* **APPLY WHAT YOU READ**:
1. Write out the passage on named security vulnerabilities word for word, starting with "In this article, Zeynep" and going on through "perhaps long exploited.".
2. Extend the passage on named security vulnerabilities, picking up right after its final sentence.

* **EXERCISE PASSAGE**:
══════════════════════════════
In the last couple of years, there’s been a move to give names to security vulnerabilities that would be otherwise too arcane to discuss in the mainstream media. For example, back in 2014, Heartbleed, “a security bug in the OpenSSL cryptography library, which is a widely used implementation of the Transport Layer Security (TLS) protocol”, had not only a name but a logo.

The recent media storm around the so-called ‘Spectre’ and ‘Meltdown’ shows how effective this approach is. It also helps that they sound a little like James Bond science fiction.

In this article, Zeynep Tufekci argues that the security vulnerabilities are built on our collective desire for speed:

We have built the digital world too rapidly. It was constructed layer upon layer, and many of the early layers were never meant to guard so many valuable things: our personal correspondence, our finances, the very infrastructure of our lives. Design shortcuts and other techniques for optimization — in particular, sacrificing security for speed or memory space — may have made sense when computers played a relatively small role in our lives. But those early layers are now emerging as enormous liabilities. The vulnerabilities announced last week have been around for decades, perhaps lurking unnoticed by anyone or perhaps long exploited.
══════════════════════════════
* **RECORDED DATA**:
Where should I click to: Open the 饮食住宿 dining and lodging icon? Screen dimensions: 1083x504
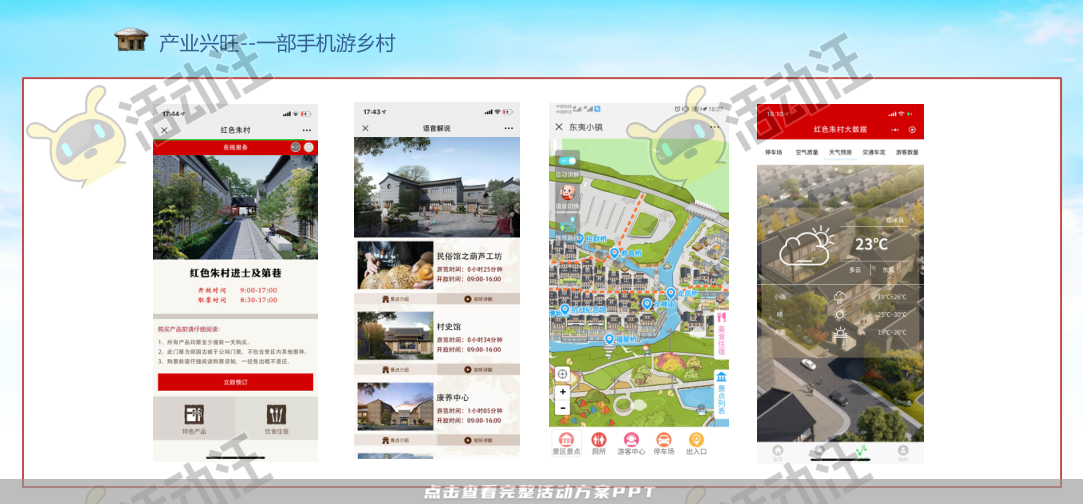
══════════════════════════════
* **YOUR WRITTEN ANSWERS**:
1.
In this article, Zeynep Tufekci argues that the security vulnerabilities are built on our collective desire for speed:

We have built the digital world too rapidly. It was constructed layer upon layer, and many of the early layers were never meant to guard so many valuable things: our personal correspondence, our finances, the very infrastructure of our lives. Design shortcuts and other techniques for optimization — in particular, sacrificing security for speed or memory space — may have made sense when computers played a relatively small role in our lives. But those early layers are now emerging as enormous liabilities. The vulnerabilities announced last week have been around for decades, perhaps lurking unnoticed by anyone or perhaps long exploited.

2.
Helpfully, she gives a layperson's explanation of what went wrong with these two security vulnerabilities:

Almost all modern microprocessors employ tricks to squeeze more performance out of a computer program. A common trick involves having the microprocessor predict what the program is about to do and start doing it before it has been asked to do it — say, fetching data from memory. In a way, modern microprocessors act like attentive butlers, pouring that second glass of wine before you knew you were going to ask for it.

But what if you weren’t going to ask for that wine? What if you were going to switch to port? No problem: The butler just dumps the mistaken glass and gets the port. Yes, some time has been wasted. But in the long run, as long as the overall amount of time gained by anticipating your needs exceeds the time lost, all is well.

Except all is not well. Imagine that you don’t want others to know about the details of the wine cellar. It turns out that by watching your butler’s movements, other people can infer a lot about the cellar. Information is revealed that would not have been had the butler patiently waited for each of your commands, rather than anticipating them. Almost all modern microprocessors make these butler movements, with their revealing traces, and hackers can take advantage.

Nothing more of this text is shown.